Neurensin-2 is a negative regulator of CB1 receptor

Abstract

Major depressive disorder (MDD) is a leading cause of disability worldwide. Unfortunately, approximately 30 % of MDD patients do not respond to available antidepressants, and characterization of novel molecular mediators of MDD is urgently needed. Chronic stress, a key risk factor for MDD, induces widespread neurobiological changes, including alterations in synaptic plasticity and neurotransmission. However, the molecular mechanisms mediating these effects remain poorly defined.
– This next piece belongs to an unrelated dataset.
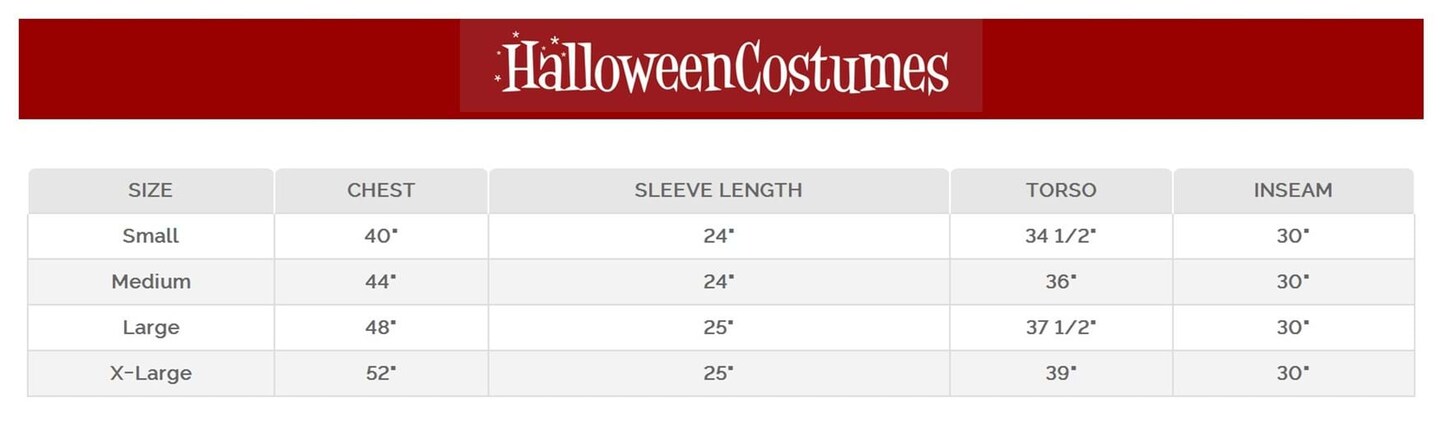This screenshot has height=424, width=1440.
Task: Click the Large chest value 48"
Action: pos(381,327)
In this study, we provide evidence that Neurensin-2, a stress-inducible vesicular protein, regulates the cannabinoid receptor 1 (CB1R), an important mediator of depression. In N2a cells, overexpression of Neurensin-2 was associated with reduced CB1R expression and attenuation of its downstream signaling; the Akt, mTOR, and Erk1/2 pathways. In these cells, Neurensin-2 co-localized with CB1R and reduced the expression of this receptor in both the membrane and intracellular organelles. The Neurensin-2-CB1R relationship was examined in vivo using the chronic social defeat stress (CSDS) model, where stress exposure was accompanied by increased Nrsn2 and decreased Cnr1 expression in the mouse hippocampus. Notably, stress-induced Cnr1 downregulation was not observed in Neurensin-2 knockout mice, suggesting that Neurensin-2 plays a role in stress-induced downregulation of CB1R in vivo. We further confirmed these expression patterns within the hippocampal inhibitory neuronal population that highly co-expresses Neurensin-2 and CB1R, the CCK-positive hippocampal interneurons.

These findings uncover a novel stress-induced pathway that inhibits CB1R signaling by Neurensin-2. Thus, we suggest that Neurensin-2 is a potential therapeutic target for treatment-resistant depression.